One of the most refreshing aspects of Practical Psychoanalysis for Therapists and Patients is the insistence, throughout the book, that clinicians not lose sight of the theoretical underpinnings of their work. Renik makes many suggestions for making psychotherapy work better for most patients. In chapter after chapter he demonstrates his commitment to improving the lives of his patients. At the same time, Renik grounds his techniques in theoretical justifications, reminding us, for instance, that Freud's impetus at the birth of psychoanalysis was, indeed, symptom relief, or, again, that analytic neutrality does not preclude our wishing that patients improve their lives. Indeed, this book is valuable precisely because Renik shows how useful psychoanalytic theory, when thought through and integrated into a clinician's practice, truly is. Renik is not above recasting recent changes in psychoanalytic jargon to remind us of what is at stake when we ignore the rich history of psychoanalytic theory:
"The problem with using the [recently popular] concept of enactment to guide analytic technique is that it assumes that certain interactions between analyst and patient, enactments, express the unconscious motivations of one or the other of the participants, realize their unconscious fantasies, while other interactions[...] do not express unconscious motivations[...]do not realize their unconscious fantasies, or do so to a lesser degree That assumption is mistaken and misleading. The truth is that every interaction between analyst and patient expresses the unconscious motivation of, realizes some unconscious fantasy or other of, both participants. For an analyst to think otherwise is naïve and will lead the analyst to underestimate his or her personal participation in clinical work."(91)

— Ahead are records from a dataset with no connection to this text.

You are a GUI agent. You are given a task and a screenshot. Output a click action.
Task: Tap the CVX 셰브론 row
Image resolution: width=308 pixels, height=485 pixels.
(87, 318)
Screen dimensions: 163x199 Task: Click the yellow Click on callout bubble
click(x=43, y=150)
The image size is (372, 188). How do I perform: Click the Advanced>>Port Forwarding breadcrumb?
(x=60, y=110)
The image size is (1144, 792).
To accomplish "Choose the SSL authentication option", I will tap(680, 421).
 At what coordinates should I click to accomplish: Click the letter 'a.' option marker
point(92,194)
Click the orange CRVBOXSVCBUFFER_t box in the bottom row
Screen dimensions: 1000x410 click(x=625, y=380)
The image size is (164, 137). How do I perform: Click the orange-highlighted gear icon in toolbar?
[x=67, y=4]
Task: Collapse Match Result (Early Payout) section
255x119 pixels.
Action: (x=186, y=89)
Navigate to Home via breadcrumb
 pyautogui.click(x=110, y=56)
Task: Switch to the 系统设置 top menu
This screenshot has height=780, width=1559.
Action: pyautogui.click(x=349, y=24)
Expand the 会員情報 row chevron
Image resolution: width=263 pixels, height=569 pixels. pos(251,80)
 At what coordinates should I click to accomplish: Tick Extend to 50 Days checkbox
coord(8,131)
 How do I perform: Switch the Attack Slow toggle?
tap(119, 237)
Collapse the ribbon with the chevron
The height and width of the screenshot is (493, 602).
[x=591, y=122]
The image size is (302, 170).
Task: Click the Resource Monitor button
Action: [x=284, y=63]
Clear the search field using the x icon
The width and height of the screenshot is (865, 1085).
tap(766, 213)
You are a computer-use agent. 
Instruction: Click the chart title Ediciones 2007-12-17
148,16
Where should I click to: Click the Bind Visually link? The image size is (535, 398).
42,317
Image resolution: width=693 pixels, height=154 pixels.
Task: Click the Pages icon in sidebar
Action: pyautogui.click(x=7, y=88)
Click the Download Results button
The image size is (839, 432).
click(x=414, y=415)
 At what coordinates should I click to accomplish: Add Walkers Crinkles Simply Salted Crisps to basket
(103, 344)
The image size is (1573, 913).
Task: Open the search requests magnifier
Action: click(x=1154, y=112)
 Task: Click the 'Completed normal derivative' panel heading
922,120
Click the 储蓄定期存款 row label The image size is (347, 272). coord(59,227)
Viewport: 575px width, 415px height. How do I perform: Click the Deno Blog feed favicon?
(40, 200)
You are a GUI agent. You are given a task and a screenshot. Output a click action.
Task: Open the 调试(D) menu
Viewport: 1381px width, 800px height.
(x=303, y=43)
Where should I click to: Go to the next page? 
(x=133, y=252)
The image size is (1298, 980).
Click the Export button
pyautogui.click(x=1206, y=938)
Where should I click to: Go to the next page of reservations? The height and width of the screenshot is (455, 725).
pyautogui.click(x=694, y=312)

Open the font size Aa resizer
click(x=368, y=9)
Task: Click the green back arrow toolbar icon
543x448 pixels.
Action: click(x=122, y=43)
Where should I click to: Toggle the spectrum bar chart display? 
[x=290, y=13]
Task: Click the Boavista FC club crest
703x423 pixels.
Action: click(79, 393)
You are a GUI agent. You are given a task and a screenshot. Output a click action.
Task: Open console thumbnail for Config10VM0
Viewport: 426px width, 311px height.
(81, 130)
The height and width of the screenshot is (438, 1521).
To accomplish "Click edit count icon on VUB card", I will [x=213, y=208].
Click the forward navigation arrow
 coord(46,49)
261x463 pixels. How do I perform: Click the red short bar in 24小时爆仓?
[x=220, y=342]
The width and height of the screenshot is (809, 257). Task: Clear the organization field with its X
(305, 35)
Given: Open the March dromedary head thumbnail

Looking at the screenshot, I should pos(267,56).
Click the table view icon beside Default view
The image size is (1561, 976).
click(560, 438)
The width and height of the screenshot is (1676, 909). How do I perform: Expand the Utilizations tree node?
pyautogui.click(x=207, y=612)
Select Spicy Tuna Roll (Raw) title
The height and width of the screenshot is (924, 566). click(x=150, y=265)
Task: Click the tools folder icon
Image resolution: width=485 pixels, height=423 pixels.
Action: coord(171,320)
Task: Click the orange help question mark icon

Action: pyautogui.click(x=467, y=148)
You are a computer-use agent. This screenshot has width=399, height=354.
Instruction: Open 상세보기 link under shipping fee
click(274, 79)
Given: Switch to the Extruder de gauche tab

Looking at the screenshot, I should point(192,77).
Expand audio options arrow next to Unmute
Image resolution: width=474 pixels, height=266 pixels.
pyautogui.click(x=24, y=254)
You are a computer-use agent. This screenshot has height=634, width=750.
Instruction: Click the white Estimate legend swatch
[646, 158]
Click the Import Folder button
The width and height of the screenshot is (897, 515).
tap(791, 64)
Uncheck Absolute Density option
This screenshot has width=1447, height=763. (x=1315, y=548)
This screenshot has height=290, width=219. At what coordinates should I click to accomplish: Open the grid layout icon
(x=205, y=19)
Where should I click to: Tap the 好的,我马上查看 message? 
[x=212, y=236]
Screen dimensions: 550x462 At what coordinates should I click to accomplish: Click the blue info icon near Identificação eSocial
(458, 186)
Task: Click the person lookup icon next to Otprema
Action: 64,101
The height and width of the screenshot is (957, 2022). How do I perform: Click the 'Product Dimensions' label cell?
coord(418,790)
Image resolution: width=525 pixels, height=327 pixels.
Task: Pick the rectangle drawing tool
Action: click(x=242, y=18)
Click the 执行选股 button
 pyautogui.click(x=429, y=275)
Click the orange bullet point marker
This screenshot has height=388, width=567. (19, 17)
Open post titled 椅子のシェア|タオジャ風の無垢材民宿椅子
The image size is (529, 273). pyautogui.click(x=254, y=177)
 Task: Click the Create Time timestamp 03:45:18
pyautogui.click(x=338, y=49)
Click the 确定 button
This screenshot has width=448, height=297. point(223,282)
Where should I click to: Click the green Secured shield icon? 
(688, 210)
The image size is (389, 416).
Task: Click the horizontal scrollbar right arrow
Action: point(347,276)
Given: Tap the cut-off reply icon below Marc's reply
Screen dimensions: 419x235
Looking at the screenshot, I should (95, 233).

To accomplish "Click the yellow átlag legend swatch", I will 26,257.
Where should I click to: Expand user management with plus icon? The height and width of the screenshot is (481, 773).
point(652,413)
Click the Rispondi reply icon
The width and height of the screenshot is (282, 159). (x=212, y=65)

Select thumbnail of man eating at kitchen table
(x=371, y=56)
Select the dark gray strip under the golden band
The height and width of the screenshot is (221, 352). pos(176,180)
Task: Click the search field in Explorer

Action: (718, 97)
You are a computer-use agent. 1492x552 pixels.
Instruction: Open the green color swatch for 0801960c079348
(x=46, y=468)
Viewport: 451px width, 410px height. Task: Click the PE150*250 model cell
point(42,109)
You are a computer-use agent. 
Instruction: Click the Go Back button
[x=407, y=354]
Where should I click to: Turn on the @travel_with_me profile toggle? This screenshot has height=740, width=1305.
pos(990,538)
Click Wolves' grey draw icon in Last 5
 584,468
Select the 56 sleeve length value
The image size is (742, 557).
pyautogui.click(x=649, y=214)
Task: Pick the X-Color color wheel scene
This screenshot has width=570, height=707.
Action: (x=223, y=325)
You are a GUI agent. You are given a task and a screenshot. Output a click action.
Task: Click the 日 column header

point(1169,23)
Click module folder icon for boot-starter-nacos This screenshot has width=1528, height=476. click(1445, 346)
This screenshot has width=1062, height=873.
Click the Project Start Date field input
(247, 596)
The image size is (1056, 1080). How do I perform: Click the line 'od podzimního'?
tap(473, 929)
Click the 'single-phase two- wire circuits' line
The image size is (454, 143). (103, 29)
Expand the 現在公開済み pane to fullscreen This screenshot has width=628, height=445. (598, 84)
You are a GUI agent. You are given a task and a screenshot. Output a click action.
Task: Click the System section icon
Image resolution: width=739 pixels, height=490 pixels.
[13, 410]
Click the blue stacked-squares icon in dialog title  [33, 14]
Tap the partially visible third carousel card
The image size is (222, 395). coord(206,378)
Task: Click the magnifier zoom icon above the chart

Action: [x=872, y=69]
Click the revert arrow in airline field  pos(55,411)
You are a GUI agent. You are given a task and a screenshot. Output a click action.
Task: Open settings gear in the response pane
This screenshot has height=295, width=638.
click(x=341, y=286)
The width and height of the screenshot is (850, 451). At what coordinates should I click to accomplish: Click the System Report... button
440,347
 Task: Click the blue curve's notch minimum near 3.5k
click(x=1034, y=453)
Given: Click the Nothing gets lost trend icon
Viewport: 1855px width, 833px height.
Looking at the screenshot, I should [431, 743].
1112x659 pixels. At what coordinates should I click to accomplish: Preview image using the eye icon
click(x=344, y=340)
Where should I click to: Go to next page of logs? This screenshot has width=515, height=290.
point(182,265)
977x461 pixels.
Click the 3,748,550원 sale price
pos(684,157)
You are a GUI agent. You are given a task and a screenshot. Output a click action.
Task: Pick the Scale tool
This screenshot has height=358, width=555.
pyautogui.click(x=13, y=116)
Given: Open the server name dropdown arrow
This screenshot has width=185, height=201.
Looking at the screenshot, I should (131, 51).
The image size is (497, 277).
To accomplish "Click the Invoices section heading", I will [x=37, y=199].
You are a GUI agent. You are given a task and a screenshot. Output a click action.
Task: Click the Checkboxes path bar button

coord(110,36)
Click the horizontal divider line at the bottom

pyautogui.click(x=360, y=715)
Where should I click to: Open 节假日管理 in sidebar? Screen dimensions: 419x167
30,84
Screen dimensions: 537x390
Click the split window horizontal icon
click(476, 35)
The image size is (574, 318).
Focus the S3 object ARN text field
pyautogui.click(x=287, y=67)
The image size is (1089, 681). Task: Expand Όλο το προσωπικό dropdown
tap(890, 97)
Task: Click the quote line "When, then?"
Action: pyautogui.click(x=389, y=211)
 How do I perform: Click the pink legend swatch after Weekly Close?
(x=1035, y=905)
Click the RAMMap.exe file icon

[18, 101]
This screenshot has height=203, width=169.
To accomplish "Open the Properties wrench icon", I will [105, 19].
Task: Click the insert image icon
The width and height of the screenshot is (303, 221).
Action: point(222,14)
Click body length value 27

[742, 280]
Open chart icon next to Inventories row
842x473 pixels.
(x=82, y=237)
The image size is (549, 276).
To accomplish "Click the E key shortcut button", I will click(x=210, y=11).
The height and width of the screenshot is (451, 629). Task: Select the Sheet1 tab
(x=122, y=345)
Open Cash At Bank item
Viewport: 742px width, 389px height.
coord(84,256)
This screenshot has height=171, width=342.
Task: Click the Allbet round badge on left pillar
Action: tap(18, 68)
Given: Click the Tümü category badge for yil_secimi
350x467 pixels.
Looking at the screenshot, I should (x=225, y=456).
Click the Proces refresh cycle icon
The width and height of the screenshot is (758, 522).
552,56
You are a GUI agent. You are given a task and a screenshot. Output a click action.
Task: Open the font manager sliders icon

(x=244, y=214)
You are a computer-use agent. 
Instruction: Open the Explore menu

Owen Renik has written a useful and timely book about psychotherapy. Without sacrificing theoretical rigor, he uses a series of clinical vignettes to discuss technique and therapeutic process. Most importantly, he uses his book to argue that a focus on symptom relief for patients is not only essential, but the only ethical grounding for any psychoanalysis that seeks to promote itself as therapeutic.
© 2007 Andrew Pollock
Andrew Pollock is a psychotherapist practicing in Baltimore, and a Director of the Baltimore Psychotherapy Institute.